ABSTRACT OF PAPER
Title: The Role of Social Science in Joseph Priestley’s Thought
Author: Matsumoto Akihito
In the Victorian period, controversies between T. H. Huxley and J. C. Maxwell about scientific methodology promoted a disjunction between science and religion. However, the controversies provided scientists with pure science. In parallel with these controversies, economists tried to reconstruct economics as a pure science, introducing natural science’s methodology. As a result, economics came to be regarded as one of the sciences. In eighteenth-century England, however, science was integrated with religion and economics, at that time the field was called political economy although it was referred to as a science connected to religion. This paper focuses on Joseph Priestley, who was one of the most famous scientists in late eighteenth-century England, during the beginning of Great Britain’s Industrial Revolution.
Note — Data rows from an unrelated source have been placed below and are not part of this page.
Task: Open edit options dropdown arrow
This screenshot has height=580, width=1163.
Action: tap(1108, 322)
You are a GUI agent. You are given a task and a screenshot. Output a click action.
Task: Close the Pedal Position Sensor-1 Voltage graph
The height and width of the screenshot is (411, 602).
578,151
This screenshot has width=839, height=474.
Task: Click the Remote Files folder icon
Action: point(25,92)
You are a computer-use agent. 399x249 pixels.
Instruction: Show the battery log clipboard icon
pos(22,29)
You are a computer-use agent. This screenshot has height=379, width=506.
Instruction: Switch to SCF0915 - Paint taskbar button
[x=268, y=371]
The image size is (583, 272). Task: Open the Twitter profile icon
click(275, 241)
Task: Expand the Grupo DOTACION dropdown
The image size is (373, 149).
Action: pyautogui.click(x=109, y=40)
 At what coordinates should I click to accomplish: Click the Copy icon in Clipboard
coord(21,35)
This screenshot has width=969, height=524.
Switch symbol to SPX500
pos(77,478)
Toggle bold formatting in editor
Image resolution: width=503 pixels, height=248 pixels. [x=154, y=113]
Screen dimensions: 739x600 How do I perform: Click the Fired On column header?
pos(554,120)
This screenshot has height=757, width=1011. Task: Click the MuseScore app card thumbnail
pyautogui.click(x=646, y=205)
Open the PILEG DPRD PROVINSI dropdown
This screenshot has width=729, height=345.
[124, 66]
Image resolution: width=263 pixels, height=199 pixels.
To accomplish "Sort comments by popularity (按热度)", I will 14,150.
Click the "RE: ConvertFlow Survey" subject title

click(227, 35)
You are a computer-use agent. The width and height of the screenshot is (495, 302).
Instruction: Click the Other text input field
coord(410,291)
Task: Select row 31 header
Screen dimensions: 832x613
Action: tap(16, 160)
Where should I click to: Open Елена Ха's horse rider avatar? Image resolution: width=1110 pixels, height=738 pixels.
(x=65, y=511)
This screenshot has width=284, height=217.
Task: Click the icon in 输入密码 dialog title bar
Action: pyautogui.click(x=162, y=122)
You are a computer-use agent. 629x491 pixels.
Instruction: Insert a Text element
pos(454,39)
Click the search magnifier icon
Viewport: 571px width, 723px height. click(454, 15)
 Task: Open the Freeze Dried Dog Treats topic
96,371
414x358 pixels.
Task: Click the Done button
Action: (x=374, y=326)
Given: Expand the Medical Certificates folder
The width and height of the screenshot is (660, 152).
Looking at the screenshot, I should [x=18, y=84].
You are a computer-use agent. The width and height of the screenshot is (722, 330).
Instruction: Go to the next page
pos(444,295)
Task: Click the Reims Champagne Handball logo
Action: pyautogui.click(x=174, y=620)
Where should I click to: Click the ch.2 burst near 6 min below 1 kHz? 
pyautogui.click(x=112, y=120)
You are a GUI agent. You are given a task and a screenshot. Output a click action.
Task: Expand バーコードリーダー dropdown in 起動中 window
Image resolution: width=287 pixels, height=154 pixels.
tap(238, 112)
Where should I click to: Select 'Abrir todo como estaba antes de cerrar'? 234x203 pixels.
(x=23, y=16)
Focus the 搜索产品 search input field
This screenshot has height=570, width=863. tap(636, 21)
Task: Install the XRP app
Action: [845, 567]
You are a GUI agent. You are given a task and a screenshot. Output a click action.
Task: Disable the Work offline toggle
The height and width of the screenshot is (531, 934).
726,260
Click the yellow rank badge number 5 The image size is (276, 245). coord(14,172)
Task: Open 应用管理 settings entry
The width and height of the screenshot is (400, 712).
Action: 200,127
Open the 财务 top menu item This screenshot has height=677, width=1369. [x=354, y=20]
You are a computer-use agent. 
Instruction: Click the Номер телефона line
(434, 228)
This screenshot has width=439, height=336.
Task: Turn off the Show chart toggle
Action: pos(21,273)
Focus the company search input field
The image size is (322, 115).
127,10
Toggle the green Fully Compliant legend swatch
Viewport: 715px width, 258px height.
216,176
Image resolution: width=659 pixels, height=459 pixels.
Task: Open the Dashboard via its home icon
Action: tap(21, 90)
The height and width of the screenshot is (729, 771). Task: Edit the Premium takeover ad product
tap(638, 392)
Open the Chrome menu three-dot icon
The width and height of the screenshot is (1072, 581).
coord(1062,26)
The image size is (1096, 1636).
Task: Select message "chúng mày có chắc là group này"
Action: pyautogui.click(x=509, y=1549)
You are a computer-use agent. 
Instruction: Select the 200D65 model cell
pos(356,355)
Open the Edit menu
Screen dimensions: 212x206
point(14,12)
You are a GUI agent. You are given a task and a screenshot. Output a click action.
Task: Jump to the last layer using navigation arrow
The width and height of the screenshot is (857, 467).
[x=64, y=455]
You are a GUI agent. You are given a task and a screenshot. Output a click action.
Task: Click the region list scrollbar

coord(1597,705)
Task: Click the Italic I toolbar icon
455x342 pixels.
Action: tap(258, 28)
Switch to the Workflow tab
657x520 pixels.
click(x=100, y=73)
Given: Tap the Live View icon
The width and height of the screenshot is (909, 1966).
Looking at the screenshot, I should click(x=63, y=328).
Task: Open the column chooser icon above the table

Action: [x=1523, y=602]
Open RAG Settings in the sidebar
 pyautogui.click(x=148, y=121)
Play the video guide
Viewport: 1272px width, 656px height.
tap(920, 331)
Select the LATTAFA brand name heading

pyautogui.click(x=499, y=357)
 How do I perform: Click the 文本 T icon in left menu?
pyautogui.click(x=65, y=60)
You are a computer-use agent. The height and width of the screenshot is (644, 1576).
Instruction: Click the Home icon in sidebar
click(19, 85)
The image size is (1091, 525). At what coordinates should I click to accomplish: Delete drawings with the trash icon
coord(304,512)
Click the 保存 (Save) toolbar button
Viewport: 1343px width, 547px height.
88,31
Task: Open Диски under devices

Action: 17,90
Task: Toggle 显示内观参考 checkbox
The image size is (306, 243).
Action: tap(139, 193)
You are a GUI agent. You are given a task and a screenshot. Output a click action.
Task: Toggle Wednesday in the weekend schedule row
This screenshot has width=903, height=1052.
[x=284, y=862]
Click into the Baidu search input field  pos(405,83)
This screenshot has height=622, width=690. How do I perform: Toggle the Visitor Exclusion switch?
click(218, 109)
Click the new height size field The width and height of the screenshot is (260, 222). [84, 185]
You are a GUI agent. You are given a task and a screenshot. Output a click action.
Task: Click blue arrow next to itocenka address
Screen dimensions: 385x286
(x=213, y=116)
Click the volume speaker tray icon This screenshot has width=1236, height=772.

The activities of Protestant dissenters, including the Unitarians, made a major contribution to the Industrial Revolution. Priestley, a leading Unitarian, contributed abundant scientific knowledge to the industrial world. He also considered the consequences of the wealth created by the Industrial Revolution. Priestley was a chemist and was renowned for his discovery of oxygen. However, his achievements extended to branches of social science. This paper elucidates how Priestley applied the methodology of natural philosophy to social science. Priestley used the term science synonymously with theory. He regarded scientific progress as the discovery of facts. He believed improvements in science would promote many arts, and the arts would improve society and humanity. His scientific ideas presupposed his theology, and he regarded progress to be a limitless cycle that was directed by God’s Divine Providence. While the French disconnected science from religion, harmony between the two played a significant role in the English Enlightenment of the late eighteenth century. This harmony between science and religion was the basis of Priestley’s methodology. Priestley did not build upon a hypothesis in his process of reasoning. For him, only observation and experience were safe methods to discover new facts. These basic ideas were applied not only to natural science but also to social science, especially political economy. Thus, he examined political economy from historical facts, and his discoveries contributed to the well-being of society.